Electronic activity has wrought a transformation on nearly every aspect of current culture so that the very term current resonates with the electronic pulse of active charges flowing across a continually shifting differential. The body of the fine arts has suffered an infusion of new processes and data manipulations so that it now lives the same cyborg hybrid life as every other entity. Rather than reject this situation as an aberration, Joseph Nechvatal makes use of the mutation of visual art by electronic manipulation to reengage the critical pleasure of aesthetics. Though seduced by the potent possibility of new technologies, Nechvatal doesn't merely celebrate technologically driven change or flirt with fashionable trends in image manipulation.
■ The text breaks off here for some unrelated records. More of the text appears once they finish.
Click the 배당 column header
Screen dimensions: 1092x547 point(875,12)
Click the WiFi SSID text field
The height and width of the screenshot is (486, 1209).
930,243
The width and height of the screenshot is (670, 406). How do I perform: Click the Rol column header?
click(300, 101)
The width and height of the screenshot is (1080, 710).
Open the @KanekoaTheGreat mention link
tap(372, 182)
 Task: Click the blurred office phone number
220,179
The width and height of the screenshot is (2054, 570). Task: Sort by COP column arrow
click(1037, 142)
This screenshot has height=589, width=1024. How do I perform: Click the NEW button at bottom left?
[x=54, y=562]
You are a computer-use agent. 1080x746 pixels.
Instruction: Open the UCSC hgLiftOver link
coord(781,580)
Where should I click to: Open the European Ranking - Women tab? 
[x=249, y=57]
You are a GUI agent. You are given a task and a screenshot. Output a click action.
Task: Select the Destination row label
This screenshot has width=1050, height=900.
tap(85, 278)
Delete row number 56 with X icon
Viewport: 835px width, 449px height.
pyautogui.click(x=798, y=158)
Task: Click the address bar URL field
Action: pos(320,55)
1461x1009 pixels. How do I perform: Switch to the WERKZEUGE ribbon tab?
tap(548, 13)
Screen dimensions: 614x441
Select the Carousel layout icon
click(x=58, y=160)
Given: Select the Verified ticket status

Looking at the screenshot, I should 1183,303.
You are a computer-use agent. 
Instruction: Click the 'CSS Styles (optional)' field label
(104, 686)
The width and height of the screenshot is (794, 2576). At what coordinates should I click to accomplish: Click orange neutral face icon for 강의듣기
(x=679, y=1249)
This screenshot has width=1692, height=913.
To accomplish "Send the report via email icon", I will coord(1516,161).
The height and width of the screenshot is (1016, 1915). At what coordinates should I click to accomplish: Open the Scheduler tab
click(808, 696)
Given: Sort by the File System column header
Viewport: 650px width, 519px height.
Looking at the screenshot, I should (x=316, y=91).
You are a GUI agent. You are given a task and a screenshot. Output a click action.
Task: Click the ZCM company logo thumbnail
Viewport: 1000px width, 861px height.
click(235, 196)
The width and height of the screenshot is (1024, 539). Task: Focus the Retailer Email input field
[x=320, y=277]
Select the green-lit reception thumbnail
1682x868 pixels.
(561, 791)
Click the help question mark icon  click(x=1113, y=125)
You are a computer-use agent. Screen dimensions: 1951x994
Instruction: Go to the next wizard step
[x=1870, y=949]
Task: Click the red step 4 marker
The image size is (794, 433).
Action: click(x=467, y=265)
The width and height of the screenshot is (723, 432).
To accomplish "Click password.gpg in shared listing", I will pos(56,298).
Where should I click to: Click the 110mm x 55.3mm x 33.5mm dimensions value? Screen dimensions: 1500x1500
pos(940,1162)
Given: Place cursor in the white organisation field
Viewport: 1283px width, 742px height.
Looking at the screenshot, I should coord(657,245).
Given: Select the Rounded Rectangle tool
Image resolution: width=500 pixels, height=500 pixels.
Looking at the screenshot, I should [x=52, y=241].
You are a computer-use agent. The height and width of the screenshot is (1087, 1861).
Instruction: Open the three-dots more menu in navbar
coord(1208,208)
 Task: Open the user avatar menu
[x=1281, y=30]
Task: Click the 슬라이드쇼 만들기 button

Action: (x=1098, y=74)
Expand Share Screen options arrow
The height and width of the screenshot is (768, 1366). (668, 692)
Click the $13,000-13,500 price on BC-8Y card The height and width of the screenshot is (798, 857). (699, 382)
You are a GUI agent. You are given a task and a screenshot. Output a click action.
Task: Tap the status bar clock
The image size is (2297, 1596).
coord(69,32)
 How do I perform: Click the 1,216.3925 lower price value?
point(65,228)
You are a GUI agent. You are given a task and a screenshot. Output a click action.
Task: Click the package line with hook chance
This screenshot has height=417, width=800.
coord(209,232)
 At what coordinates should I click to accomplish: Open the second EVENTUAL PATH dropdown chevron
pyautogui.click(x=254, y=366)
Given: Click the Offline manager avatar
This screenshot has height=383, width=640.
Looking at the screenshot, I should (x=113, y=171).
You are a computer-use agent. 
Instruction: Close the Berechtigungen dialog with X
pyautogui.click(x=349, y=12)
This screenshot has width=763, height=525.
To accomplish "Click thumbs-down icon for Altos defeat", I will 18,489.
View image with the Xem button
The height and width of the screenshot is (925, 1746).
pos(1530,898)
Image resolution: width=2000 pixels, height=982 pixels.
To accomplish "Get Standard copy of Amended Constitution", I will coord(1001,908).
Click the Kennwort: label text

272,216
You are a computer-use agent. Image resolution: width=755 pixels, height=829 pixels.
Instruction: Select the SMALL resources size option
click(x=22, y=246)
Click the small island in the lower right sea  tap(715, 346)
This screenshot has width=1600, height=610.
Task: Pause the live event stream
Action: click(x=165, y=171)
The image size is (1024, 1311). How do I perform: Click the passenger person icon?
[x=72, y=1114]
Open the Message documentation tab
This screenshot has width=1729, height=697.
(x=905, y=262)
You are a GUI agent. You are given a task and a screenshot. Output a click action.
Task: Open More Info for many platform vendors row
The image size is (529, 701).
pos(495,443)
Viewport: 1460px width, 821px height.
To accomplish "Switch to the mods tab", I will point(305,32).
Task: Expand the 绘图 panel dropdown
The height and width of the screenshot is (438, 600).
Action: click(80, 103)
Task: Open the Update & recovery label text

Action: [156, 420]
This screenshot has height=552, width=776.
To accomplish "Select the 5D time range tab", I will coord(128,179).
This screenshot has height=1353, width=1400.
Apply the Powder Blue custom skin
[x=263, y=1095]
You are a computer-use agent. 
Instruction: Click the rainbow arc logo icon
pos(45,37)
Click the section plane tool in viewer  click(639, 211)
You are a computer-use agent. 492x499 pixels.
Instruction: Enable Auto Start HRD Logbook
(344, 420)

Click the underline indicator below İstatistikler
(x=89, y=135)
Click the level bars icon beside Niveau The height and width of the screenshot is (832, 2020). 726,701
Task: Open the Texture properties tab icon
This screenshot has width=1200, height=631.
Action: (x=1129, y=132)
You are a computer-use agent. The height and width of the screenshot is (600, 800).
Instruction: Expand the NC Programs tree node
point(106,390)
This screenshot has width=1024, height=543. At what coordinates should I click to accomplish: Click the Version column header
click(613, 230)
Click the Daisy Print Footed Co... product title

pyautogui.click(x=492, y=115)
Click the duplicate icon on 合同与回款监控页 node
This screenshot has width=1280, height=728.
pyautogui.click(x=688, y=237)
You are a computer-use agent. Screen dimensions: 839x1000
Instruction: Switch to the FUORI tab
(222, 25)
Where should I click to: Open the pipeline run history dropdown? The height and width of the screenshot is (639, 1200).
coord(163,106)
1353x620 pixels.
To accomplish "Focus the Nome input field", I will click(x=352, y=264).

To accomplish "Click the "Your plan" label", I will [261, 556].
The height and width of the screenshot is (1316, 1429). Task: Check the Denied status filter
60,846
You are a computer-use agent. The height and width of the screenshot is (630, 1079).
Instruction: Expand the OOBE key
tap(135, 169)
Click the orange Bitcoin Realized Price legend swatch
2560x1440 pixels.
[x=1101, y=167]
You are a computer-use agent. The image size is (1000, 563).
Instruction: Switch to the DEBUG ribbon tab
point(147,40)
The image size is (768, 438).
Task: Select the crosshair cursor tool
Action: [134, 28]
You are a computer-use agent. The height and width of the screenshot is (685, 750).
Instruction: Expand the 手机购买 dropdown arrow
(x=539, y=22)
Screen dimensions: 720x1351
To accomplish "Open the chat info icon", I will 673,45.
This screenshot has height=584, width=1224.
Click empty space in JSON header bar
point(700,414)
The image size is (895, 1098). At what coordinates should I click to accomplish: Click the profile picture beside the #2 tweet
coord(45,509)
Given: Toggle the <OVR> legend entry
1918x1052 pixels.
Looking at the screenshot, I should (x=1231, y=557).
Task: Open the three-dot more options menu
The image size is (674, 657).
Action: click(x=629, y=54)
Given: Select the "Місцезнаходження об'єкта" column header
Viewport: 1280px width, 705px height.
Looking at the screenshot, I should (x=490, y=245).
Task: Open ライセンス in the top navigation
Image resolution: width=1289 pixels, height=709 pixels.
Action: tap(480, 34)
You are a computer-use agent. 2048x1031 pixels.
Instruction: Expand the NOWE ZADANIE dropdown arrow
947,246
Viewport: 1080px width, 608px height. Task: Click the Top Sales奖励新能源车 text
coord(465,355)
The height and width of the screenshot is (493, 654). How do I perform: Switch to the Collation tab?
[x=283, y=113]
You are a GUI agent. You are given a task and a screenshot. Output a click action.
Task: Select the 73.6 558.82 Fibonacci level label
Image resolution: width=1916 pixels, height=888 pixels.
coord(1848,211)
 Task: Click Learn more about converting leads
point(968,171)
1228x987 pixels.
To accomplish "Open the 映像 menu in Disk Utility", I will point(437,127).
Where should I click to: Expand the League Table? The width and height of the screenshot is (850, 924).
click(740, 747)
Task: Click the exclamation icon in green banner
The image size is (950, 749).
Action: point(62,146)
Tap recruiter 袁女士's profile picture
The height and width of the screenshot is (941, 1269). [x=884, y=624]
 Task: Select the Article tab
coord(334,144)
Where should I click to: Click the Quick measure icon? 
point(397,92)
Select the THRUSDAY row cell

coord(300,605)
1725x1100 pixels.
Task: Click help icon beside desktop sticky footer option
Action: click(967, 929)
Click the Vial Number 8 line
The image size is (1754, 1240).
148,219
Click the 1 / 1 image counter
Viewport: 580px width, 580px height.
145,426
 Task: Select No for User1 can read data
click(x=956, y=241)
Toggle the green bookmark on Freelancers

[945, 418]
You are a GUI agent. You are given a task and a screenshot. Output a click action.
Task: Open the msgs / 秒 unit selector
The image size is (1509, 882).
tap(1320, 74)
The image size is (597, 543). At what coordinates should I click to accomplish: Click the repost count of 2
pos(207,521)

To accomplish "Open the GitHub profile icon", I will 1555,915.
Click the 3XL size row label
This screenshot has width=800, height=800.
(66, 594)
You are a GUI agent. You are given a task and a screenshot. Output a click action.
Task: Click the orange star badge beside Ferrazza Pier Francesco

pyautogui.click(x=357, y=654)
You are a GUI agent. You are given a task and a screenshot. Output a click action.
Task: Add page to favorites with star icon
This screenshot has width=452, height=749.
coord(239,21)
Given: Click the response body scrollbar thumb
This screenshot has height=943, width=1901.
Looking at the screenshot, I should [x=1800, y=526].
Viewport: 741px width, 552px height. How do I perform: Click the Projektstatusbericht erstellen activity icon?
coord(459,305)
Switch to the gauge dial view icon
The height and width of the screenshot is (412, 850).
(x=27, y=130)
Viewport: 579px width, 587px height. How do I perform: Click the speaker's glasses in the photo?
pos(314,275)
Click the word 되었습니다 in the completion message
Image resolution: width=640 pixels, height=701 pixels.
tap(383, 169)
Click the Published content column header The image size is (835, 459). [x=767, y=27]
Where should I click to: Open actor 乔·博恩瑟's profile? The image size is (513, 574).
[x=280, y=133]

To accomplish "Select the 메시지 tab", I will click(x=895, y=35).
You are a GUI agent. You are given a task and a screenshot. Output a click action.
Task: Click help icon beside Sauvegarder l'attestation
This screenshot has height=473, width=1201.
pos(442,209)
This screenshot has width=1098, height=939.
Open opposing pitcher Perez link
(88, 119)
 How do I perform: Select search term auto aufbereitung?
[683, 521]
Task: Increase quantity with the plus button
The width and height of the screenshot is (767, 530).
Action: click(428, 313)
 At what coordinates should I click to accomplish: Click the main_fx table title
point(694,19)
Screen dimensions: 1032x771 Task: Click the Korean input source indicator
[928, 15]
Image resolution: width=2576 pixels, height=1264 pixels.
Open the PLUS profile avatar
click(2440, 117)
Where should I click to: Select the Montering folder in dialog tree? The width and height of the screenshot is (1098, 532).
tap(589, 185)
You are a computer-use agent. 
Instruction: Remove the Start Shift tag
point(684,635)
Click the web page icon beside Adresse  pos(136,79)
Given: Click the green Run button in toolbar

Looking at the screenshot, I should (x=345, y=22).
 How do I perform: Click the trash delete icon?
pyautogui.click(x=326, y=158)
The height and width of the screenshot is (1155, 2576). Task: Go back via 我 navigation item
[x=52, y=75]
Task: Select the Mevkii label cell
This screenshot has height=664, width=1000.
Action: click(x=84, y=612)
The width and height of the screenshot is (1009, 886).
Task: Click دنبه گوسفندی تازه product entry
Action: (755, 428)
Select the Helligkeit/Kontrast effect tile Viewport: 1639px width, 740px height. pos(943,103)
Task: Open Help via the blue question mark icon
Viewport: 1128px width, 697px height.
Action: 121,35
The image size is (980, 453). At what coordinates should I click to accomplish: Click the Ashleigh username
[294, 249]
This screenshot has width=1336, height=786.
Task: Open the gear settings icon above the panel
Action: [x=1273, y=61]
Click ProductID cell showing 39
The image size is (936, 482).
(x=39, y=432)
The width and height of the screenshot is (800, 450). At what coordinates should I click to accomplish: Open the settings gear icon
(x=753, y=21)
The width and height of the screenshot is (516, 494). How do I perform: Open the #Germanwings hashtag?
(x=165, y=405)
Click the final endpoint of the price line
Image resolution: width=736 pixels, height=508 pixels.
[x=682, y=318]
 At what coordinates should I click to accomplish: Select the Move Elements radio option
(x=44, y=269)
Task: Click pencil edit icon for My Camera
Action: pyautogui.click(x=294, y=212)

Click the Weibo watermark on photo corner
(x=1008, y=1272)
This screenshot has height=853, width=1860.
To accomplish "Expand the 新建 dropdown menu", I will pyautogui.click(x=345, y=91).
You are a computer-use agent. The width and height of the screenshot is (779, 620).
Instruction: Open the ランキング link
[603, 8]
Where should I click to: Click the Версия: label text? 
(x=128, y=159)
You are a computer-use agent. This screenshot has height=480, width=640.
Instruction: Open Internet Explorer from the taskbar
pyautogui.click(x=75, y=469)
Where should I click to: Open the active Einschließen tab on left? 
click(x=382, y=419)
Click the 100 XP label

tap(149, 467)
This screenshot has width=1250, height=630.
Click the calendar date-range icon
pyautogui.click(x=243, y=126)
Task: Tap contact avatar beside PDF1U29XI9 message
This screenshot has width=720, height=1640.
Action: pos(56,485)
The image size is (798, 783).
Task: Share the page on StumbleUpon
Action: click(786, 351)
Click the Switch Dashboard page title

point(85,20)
On the contrary, Nechvatal is endeavoring to salvage something fundamental for the visual arts through his approach -- a self-conscious continuation of the transgressive terms on which the avant-garde has historically functioned as a site of strategic intervention in cultural activity. Nechvatal believes that art may still -- in this networked new world disorder of random connections and virtual encounters -- be able to reveal something about the ways in which culture operates in and through images, language, and representations.